ServiceEnabled vs API Pages

• ServiceEnabled → method-based services
• API Pages → data-centric REST APIs

Choose based on integration design.

4. Event-Related Method Attributes

These attributes are the foundation of upgrade-safe extensions.

EventSubscriber

The EventSubscriber attribute allows a method to react to system or application events.

Example: Using EventSubscriber

AL

[EventSubscriber(ObjectType::Table, Database::Customer, 'OnAfterInsertEvent', '', false, false)]
local procedure OnCustomerInserted(var Rec: Record Customer)
begin
    Message('Customer %1 created.', Rec."No.");
end;
    
Why it exists

Direct modification of standard code is not allowed.

Key characteristics

• Method is never called directly
• Triggered by platform events
• Multiple subscribers allowed

Use when

• Extending standard behavior
• Adding validations
• Triggering automation

Event subscribers are the preferred extension mechanism in AL.

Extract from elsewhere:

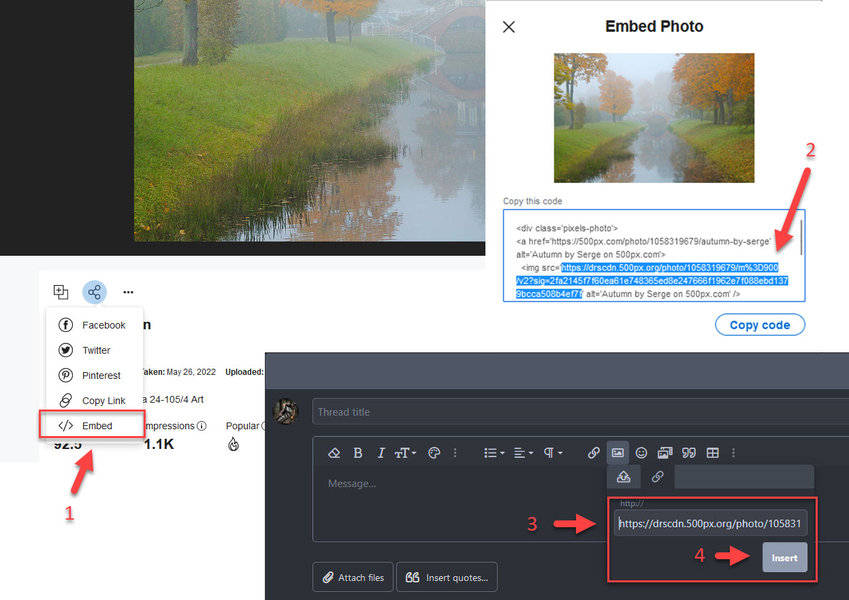849x600 pixels.
Task: Expand the list options dropdown
Action: point(494,453)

5. Runtime Behavior and Lifecycle Control Attributes

These attributes control how methods behave during execution and over time.

TryFunction

The TryFunction attribute allows a method to fail without throwing a runtime error.

Example: Using TryFunction

AL

[TryFunction]
procedure TryPostInvoice()
begin
    Error('Posting failed');
end;
    
How it works

• Errors are suppressed
• Caller checks success or failure

Example: Using if with TryFunction

AL

if TryPostInvoice() then
    Message('Success')
else
    Message('Failed');
    
Use when

• Batch processing
• Background jobs
• Integrations
• Retry logic

Do NOT use

• To hide bad logic
• To bypass validations

Obsolete

Marks a method as deprecated.

Example: Using Obsolete

AL

[Obsolete('Use CalculateNewDiscount instead', '23.0')]
procedure CalculateOldDiscount()
begin
end;
    
Why it exists

Extensions evolve. Removing methods immediately breaks dependent code.

What it does

• Shows compiler warnings
• Guides developers to new logic
• Preserves backward compatibility

This is essential for long-lived extensions.

ObsoleteState (Advanced)

Controls severity:

• Pending
• Removed

Used in advanced versioning strategies.

How Method Attributes Influence AL Architecture

Method attributes force developers to think in terms of:

• API boundaries
• Encapsulation
• Upgrade safety
• Responsibility separation

Well-designed extensions:

• Expose very few External methods
• Prefer Internal + events
• Use ServiceEnabled sparingly
• Deprecate instead of deleting

Common Developer Mistakes

• Marking everything as External
• Using ServiceEnabled without security
• Using TryFunction to mask errors
• Forgetting to deprecate old methods
• Ignoring scope differences

These mistakes lead to fragile extensions.

Summary

Method attributes in AL define how procedures are exposed, restricted, executed, and maintained. They are a cornerstone of Business Central’s extension architecture.

Understanding method attributes allows developers to:

• Build upgrade-safe solutions
• Control integration boundaries
• Avoid tight coupling
• Maintain extensions over multiple versions

Mastery of method attributes separates basic AL coders from professional Business Central developers.